Up till then, there had been a million dollars’ worth of Outer Space Men sold.  This meant that once the thirty-five thousand that I owed was deducted from the five percent royalty, there would be fifteen thousand dollars left to use as a down payment on a home.  And not realizing the full impact that the dock strike was to inflict upon the future of the Outer Space Men and the World of the Future, as well, we continued to consider the possibility of a house.  Admittedly, we did this with less enthusiasm than before.  Our unrewarded efforts, up till then, had acquainted us with just enough reality to cool our quest considerably.

        
Autumn in the City was particularly nice that year.  Therefore, on many weekends, we didn’t bother to get the car from the garage.  Instead, we enjoyed visiting some of our favorite places in the city, once again.  High on the list of locations that we loved was the Central Park Children’s Zoo.  Now, Eunice and Samantha would introduce Alexandra to it too.  Here they are on Noah’s Ark, little realizing that, any day, their future was about to change.  And they were, perhaps, waving farewell to the past.

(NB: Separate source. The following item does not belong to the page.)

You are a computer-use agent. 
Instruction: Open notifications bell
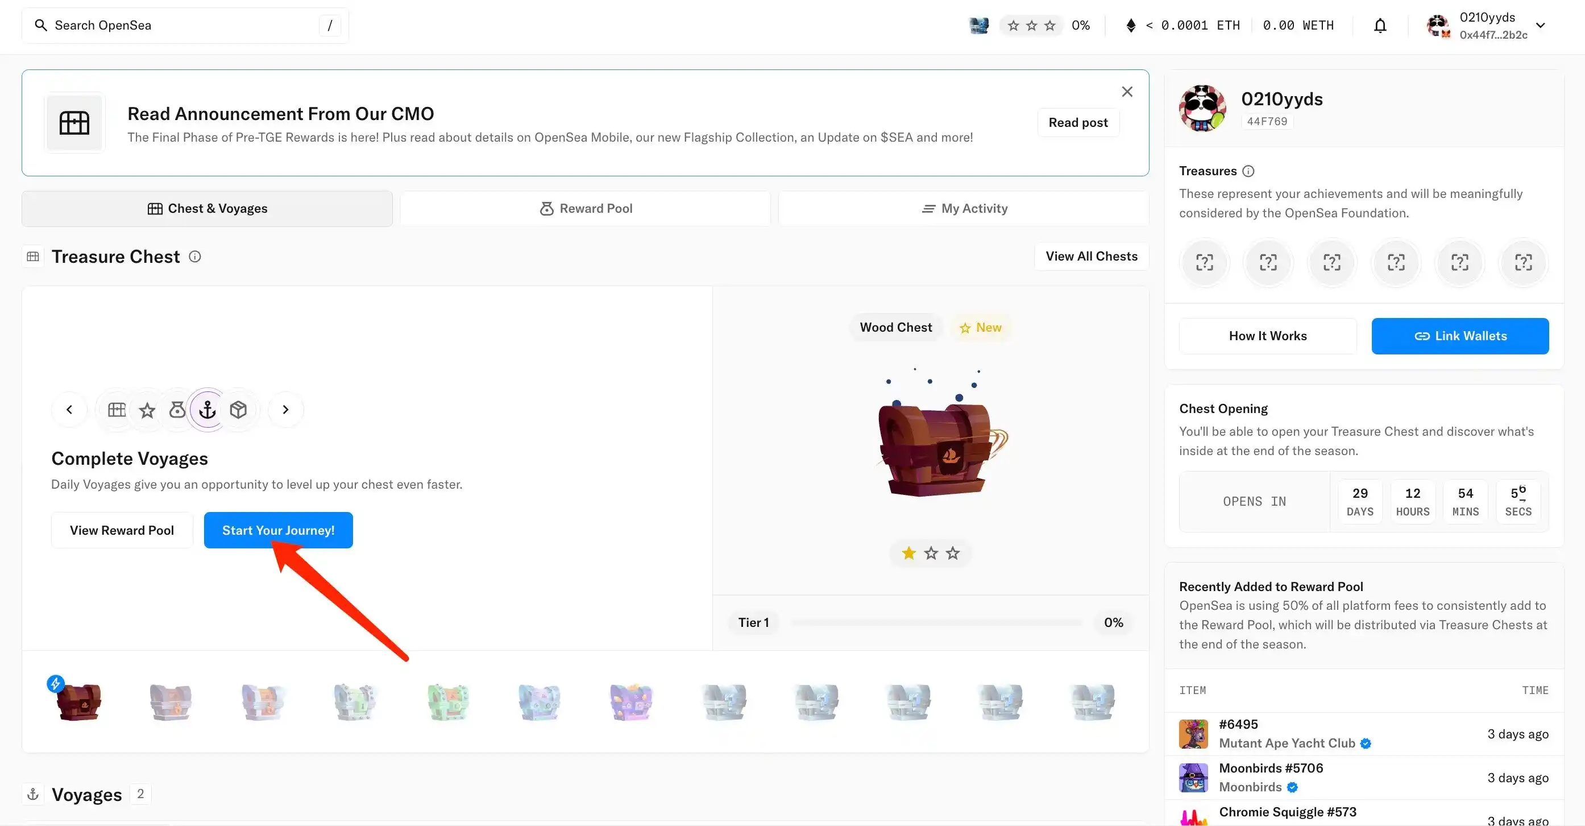coord(1380,26)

          And so, a lovely autumn day was ending.  The late November sun was setting.  Another Christmas in New York was on its way.  We had no idea, then, that this one would be our last.  Nor did we expect that before the coming holiday arrived, we would discover the single unique place on Earth where we would spend the remainder of our lives.  The Ship of Destiny would soon set sail upon uncharted seas, and although, we didn’t know it yet, these were our final days in NYC.
          The toys were flying off the shelves.  Well, flying off the special rotating racks that Colorforms supplied with large enough orders.  Each rack had a two-sided die cut topper based on the window poster, which also came with every order.